Polyps do not usually cause any symptoms, but sometimes, a person may notice blood clots in the stool or when wiping after a bowel movement.
Some people may see blood clots in the stool from the polyp removal. However, bleeding after polypectomy is common and usually resolves spontaneously without medical intervention.
Some people do not experience any symptoms of colon cancer. Doctors suggest that some people may experience:
- a change in bowel habits
- a constant urge to pass a bowel movement
- rectal bleeding with bright red blood
- black or dark colored stool
- cramping or abdominal pain
- weakness and fatigue
- unintentional weight loss
Anyone who experiences any of these symptoms should speak with a doctor or other healthcare provider about testing for colon cancer.
In early stage colon cancer, a surgeon may operate on the colon to remove the cancerous lesions and surrounding tissue. Sometimes, people may require both surgery and medication.
Depending on the characteristics of the cancer cells, a doctor may choose from the following anticancer therapies:
- targeted therapy drugs
Colon cancer is preventable and highly treatable with early diagnosis. This is why the American Cancer Society recommend that people begin regular screening for colon cancer at 45 years until they reach 75 years.
A person should undergo screening to catch any early signs of the condition. It is most treatable at this stage.
Gastric antral vascular ectasia is a rare cause of upper digestive system bleeding.
Around 71% of people with gastric antral vascular ectasia are female, and the average age of people who have it is 73 years old.
People with gastric antral vascular ectasia may experience blood clots in the stool from bleeding in the stomach. They may also experience vomiting and abdominal pain.

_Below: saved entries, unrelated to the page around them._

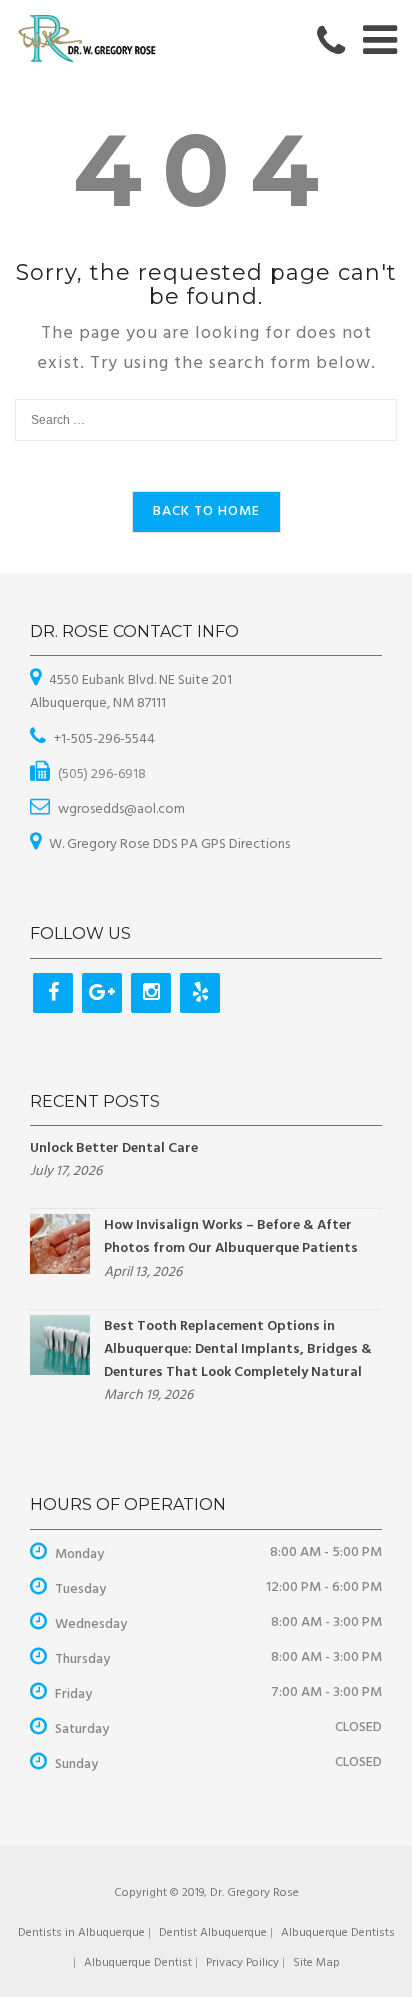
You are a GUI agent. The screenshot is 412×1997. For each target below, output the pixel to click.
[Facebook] (53, 993)
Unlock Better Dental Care (114, 1148)
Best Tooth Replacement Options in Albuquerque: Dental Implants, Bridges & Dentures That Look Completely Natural (238, 1349)
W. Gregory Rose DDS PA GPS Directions (169, 844)
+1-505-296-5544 (104, 739)
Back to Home (206, 511)
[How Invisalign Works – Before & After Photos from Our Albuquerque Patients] (60, 1244)
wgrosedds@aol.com (121, 809)
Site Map (316, 1963)
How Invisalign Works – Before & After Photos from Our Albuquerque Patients (231, 1237)
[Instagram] (151, 993)
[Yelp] (200, 993)
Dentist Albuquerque (213, 1933)
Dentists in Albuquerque (81, 1933)
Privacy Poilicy (242, 1963)
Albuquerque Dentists (338, 1933)
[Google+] (102, 993)
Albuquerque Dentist (138, 1963)
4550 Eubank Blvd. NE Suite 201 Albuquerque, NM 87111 (131, 692)
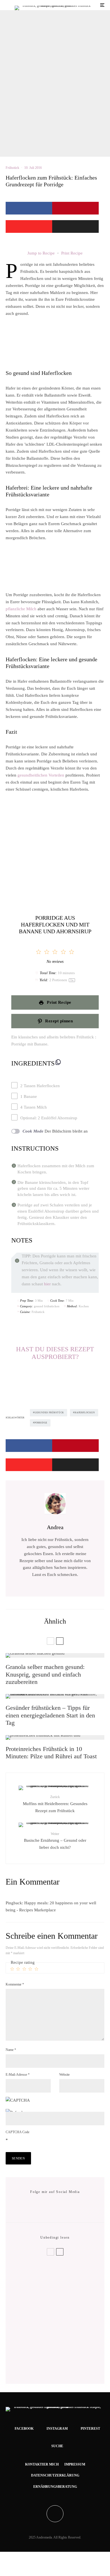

To check the appearance of the stomach and upper intestine, a doctor will perform an endoscopy.
People with gastric antral vascular ectasia may have “a watermelon stomach,” which is characterized by small dilated blood vessels and patchy red areas in the stomach.
Researchers are still studying potential treatment methods for gastric antral vascular ectasia.
People with severe bleeding may require a blood transfusion. Surgery and medications are also options. Medications, however, have yet to show any satisfactory or effective long-term results.
If a person finds blood in their stool, they should seek medical attention in order to rule out any life threatening or serious conditions.
If the blood appears in the form of blood clots, the person may have had an internal bleed for a while.
Bright red blood may indicate bleeding closer to the anus and rectum. Dark blood may indicate bleeding in higher areas of the digestive system, such as the stomach.
People who find blood clots in their stool should consult a doctor or other healthcare provider immediately.
Although some causes of blood clots in the stool are non-life-threatening, such as hemorrhoids, some causes are more serious.
For cancer, early detection is necessary to try to prevent worsening and spreading.
Once a doctor determines the cause of blood clots in the stool, they will direct the person to the most appropriate treatment.